Anytime between dusk and dawn, they could emerge and disappear just as swiftly. Hence, Santa's Igloos Arctic Circle near Luosto offers a once-in-a-lifetime opportunity to see the Northern Lights from the comfort of a glass igloo. Around 72 miles to the north of Rovaniemi, in the scenic and hilly environment of Pyhä-Luosto National Park, lies this vacation town.
This charming collection of islands, off the coast of Scotland's far-flung northernmost region, is also one of the best locations to view the Aurora Borealis. The fall & winter months are the most fantastic times to view the Northern Lights, which you can also call the "Mirrie Dancers" in the local dialect. Evenings are often chilly this time of the year, and the sky is typically straightforward, providing excellent viewing conditions.
Orkney has stunning coastal vistas and much more sheep than you could count. Heart of Neolithic Orkney is a 5,000-year-old UNESCO World Heritage Site.
Where to look for the Northern Lights
The finest spots to view the Aurora Borealis are in locations that are located at high latitudes. Imagine you're somewhere close to the Arctic Circle.
The optimum viewing angles are achieved at latitudes around 68 degrees and 74 degrees north. It includes the country of Iceland. However, the northern areas of Norway, Finland, and Sweden are all excellent destinations to consider.
Also, in Canada, Alaska, and Greenland, travellers looking to see the Northern Lights might consider these countries.
And don't forget to keep your gaze pointed toward the north! If you want to see the Northern Lights, you should keep your attention pointed north. Since they are dancing along the electromagnetic bands close to the Arctic Circle. And in many cases, the lights dim and gradually become stronger during the event.

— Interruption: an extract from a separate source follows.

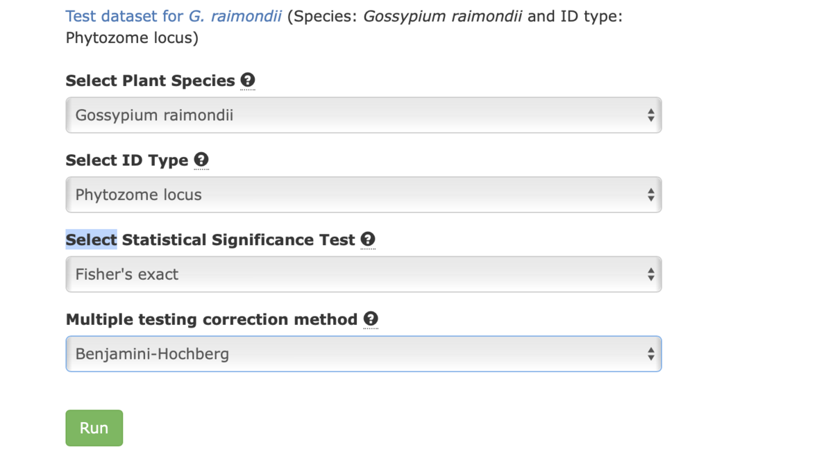Expand the Benjamini-Hochberg correction dropdown
The width and height of the screenshot is (833, 470).
pyautogui.click(x=364, y=354)
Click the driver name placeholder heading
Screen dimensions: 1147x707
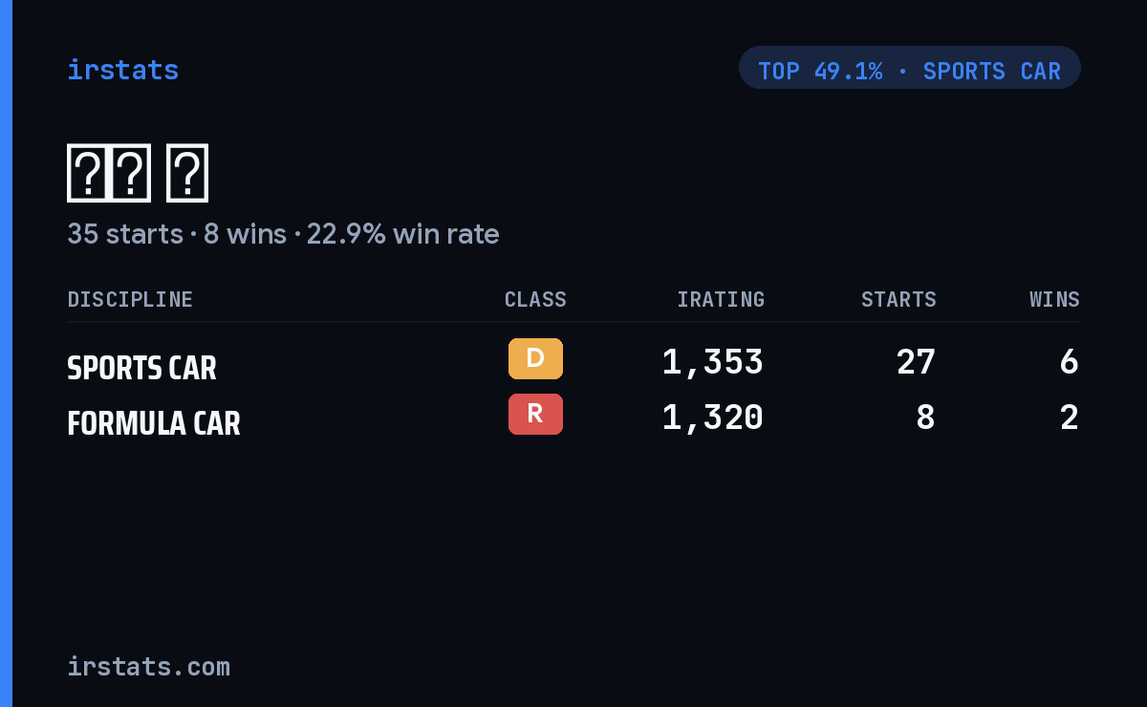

When there is very little Auroral activity, the sky will appear grey. Similar to the way that wispy clouds/fog move when the wind blows. So, if you are unaware of this fact, you may overlook them.
You can create long-exposure photographs by pointing your camera at the haze and pressing the shutter button (20 seconds). If somehow the "clouds" in your picture come out green, then they are not clouds! You're seeing something that resembles the Northern Lights, although it's not as strong.
Green is the hue of the Northern Lights that can be seen most frequently. On the other hand, if you are very fortunate, they might also be red, orange, or blue. The light’s colour depends on the type of atmospheric gasses colliding with particles from the Sun.
Get out of town
Light pollution is a significant obstacle in today's society when appreciating the night sky. Observing the Northern Lights follows the same pattern. Thus, you must get away first from bright lights illuminating the city and nearby towns. This significantly boosts your chances of spotting the lights.
Also, it allows you to spend the day seeing the area's cultural treasures while remaining in a less crowded place.
Furthermore, you have the option of reserving a room in the countryside. In this scenario, you could look up from your lodging and see the night sky directly above you.
In Nordic countries, the days are usually short during the winter months, while the nights seem dark and long. In addition to the mouthwatering meals and invigorating saunas, the Northern Lights are among the top fascinating natural phenomena you see during this year's season.
The Aurora Borealis is a natural phenomenon in the atmosphere and is considered the Holy Grail in sky watching. Hence, if witnessing this natural wonder is high on your bucket list, ensure you know all about it before hunting the Northern Lights.